DATA SUPPLIED:
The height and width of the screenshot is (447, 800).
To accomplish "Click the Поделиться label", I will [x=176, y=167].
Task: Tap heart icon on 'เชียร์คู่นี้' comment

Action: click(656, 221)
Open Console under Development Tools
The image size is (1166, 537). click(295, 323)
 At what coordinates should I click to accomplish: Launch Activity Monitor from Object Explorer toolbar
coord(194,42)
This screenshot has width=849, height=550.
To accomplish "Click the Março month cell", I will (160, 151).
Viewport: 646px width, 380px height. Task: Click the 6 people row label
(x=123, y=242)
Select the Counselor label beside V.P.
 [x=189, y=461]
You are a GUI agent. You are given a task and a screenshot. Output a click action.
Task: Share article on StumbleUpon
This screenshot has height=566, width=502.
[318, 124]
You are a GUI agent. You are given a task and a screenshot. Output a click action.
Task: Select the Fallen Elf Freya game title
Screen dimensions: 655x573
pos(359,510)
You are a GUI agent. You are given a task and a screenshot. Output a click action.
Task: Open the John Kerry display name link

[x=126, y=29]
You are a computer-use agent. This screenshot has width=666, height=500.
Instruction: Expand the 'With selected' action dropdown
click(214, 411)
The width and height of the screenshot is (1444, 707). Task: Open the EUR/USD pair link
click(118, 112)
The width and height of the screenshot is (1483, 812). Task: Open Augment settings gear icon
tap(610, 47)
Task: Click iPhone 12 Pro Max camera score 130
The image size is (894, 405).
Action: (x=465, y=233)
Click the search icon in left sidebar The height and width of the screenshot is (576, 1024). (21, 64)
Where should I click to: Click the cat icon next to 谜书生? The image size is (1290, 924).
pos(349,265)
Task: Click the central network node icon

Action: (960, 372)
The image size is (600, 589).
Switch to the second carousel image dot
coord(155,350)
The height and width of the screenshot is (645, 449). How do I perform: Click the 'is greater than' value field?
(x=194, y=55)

WORK REQUEST: Each line of the listing is to be repeated without alteration.

ANSWER:
The height and width of the screenshot is (447, 800).
To accomplish "Click the Поделиться label", I will [x=176, y=167].
Task: Tap heart icon on 'เชียร์คู่นี้' comment

Action: click(656, 221)
Open Console under Development Tools
The image size is (1166, 537). click(295, 323)
 At what coordinates should I click to accomplish: Launch Activity Monitor from Object Explorer toolbar
coord(194,42)
This screenshot has width=849, height=550.
To accomplish "Click the Março month cell", I will (160, 151).
Viewport: 646px width, 380px height. Task: Click the 6 people row label
(x=123, y=242)
Select the Counselor label beside V.P.
 [x=189, y=461]
You are a GUI agent. You are given a task and a screenshot. Output a click action.
Task: Share article on StumbleUpon
This screenshot has height=566, width=502.
[318, 124]
You are a GUI agent. You are given a task and a screenshot. Output a click action.
Task: Select the Fallen Elf Freya game title
Screen dimensions: 655x573
pos(359,510)
You are a GUI agent. You are given a task and a screenshot. Output a click action.
Task: Open the John Kerry display name link

[x=126, y=29]
You are a computer-use agent. This screenshot has width=666, height=500.
Instruction: Expand the 'With selected' action dropdown
click(214, 411)
The width and height of the screenshot is (1444, 707). Task: Open the EUR/USD pair link
click(118, 112)
The width and height of the screenshot is (1483, 812). Task: Open Augment settings gear icon
tap(610, 47)
Task: Click iPhone 12 Pro Max camera score 130
The image size is (894, 405).
Action: (x=465, y=233)
Click the search icon in left sidebar The height and width of the screenshot is (576, 1024). (21, 64)
Where should I click to: Click the cat icon next to 谜书生? The image size is (1290, 924).
pos(349,265)
Task: Click the central network node icon

Action: (960, 372)
The image size is (600, 589).
Switch to the second carousel image dot
coord(155,350)
The height and width of the screenshot is (645, 449). How do I perform: Click the 'is greater than' value field?
(x=194, y=55)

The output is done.